» **TASK MATERIAL**:
--

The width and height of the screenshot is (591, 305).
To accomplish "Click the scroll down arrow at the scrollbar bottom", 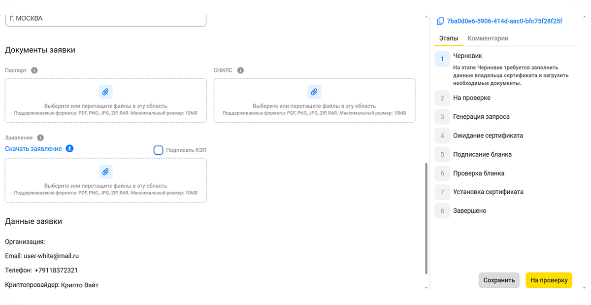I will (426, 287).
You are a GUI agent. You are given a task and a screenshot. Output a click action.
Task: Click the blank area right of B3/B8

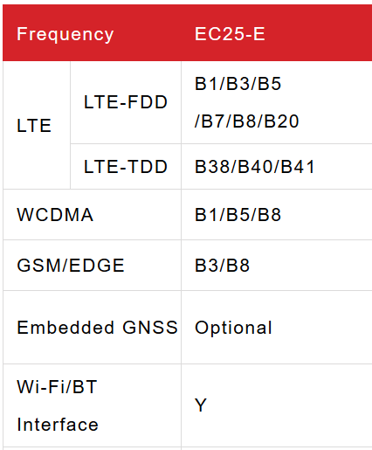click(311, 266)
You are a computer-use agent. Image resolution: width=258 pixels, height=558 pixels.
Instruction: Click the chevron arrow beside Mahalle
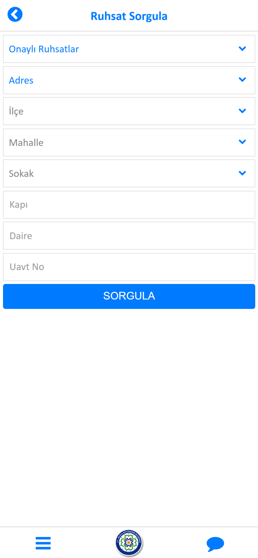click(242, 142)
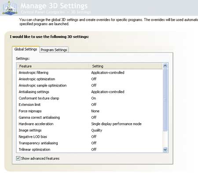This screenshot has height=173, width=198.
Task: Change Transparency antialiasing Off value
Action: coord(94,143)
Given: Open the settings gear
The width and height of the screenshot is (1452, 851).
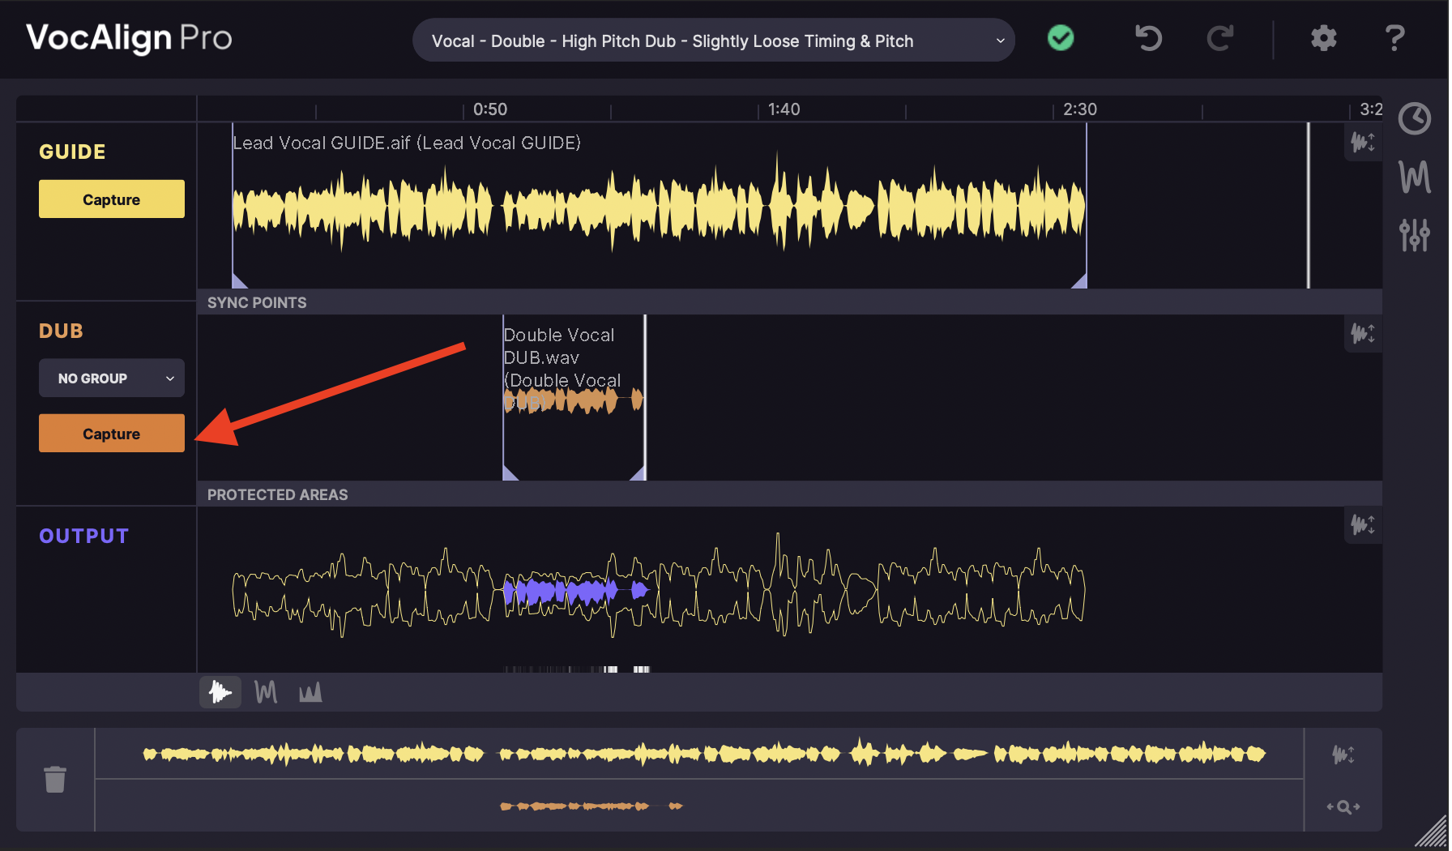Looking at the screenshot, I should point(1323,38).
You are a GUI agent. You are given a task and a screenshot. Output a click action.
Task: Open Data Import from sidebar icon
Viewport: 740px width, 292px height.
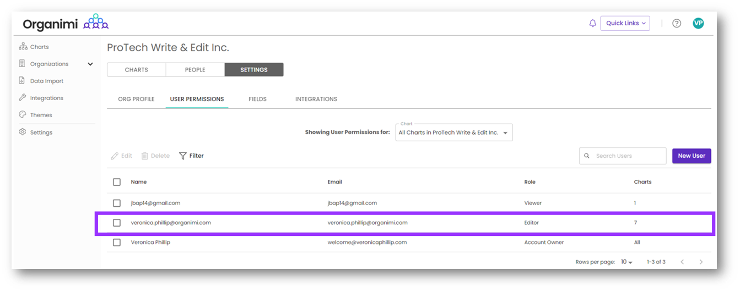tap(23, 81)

--

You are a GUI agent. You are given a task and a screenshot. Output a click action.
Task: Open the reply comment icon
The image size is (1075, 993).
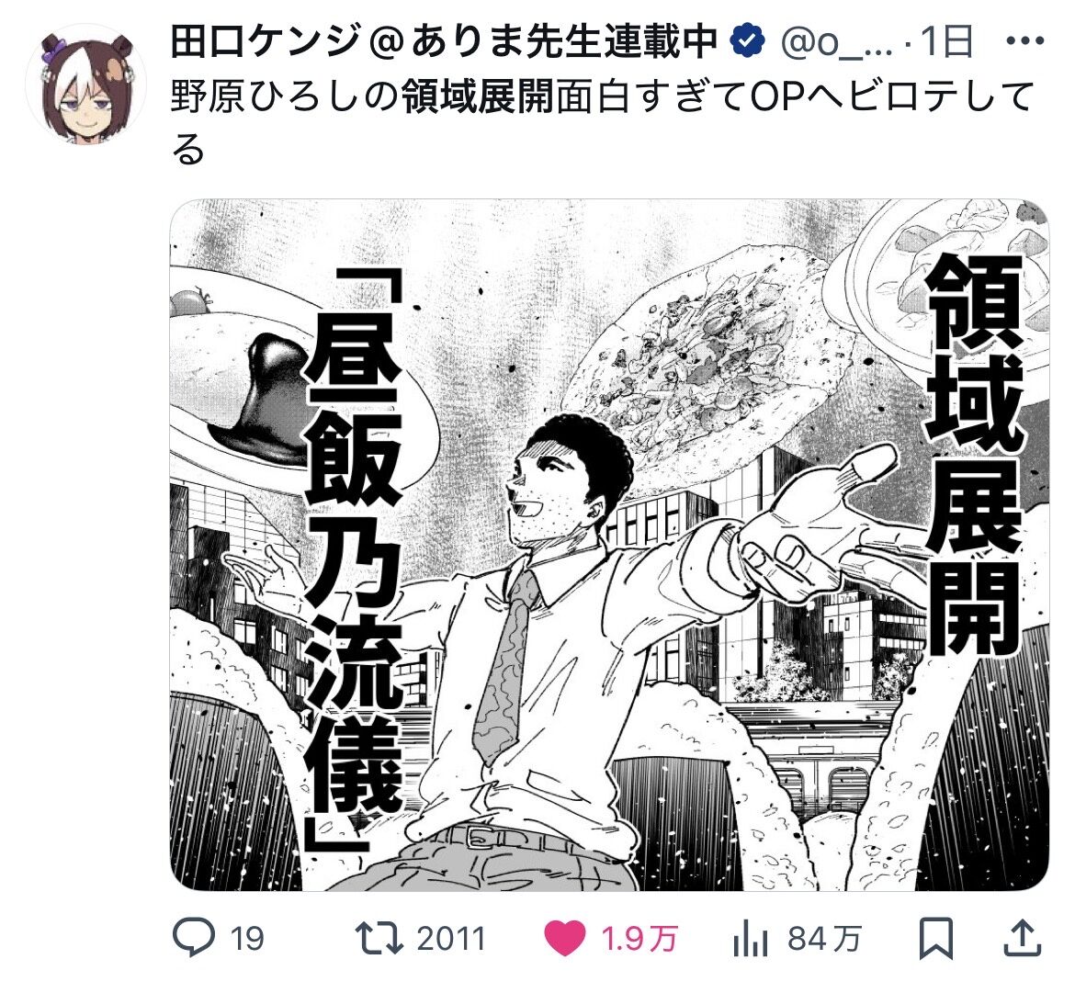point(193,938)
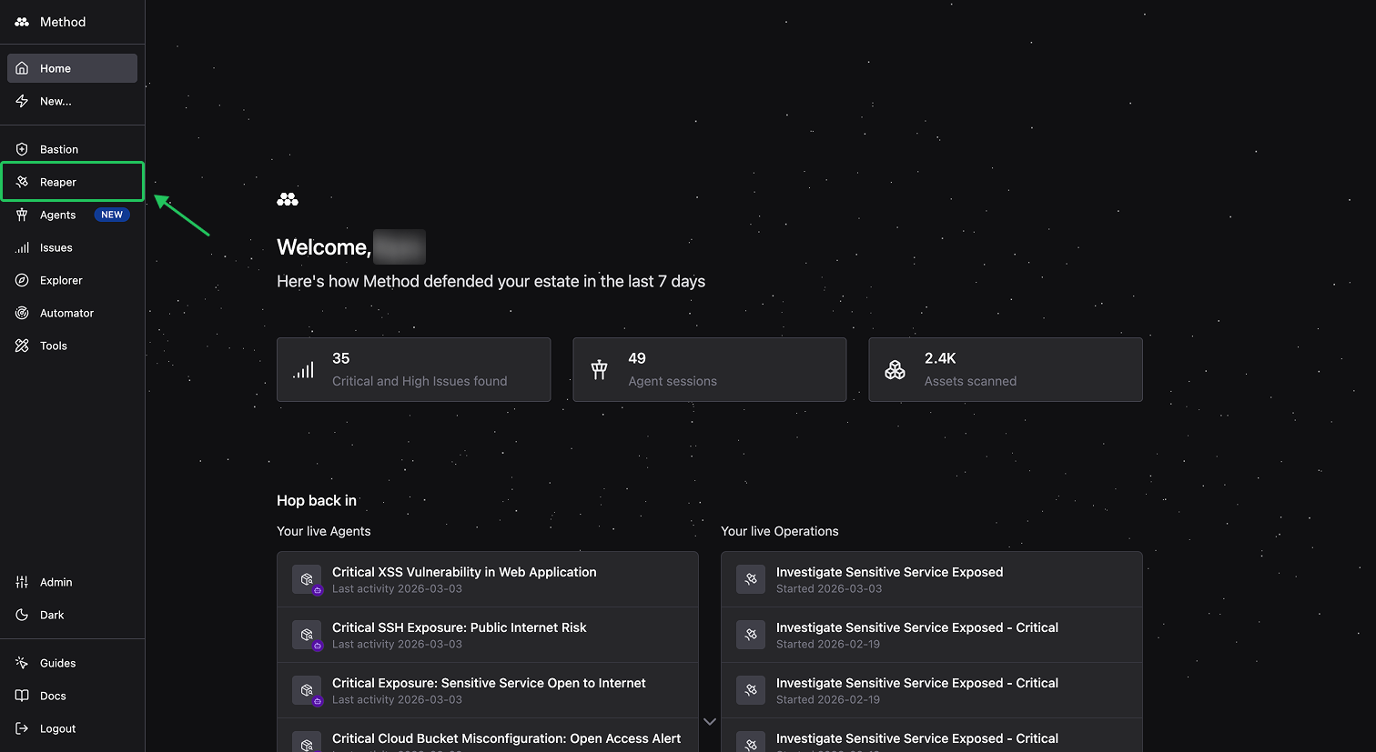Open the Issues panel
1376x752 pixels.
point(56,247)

--

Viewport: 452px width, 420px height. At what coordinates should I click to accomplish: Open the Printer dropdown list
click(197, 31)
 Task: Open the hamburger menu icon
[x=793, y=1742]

--

» **EXERCISE PROMPT**: In the listing above, find the line with "The width and height of the screenshot is (1452, 851)." and output every line through the one with "Task: Open Data Import from sidebar icon", exactly, without the pictures.

» **RESULT**:
The width and height of the screenshot is (1452, 851).
Looking at the screenshot, I should point(1323,38).
You are a GUI agent. You are given a task and a screenshot. Output a click action.
Task: Open Data Import from sidebar icon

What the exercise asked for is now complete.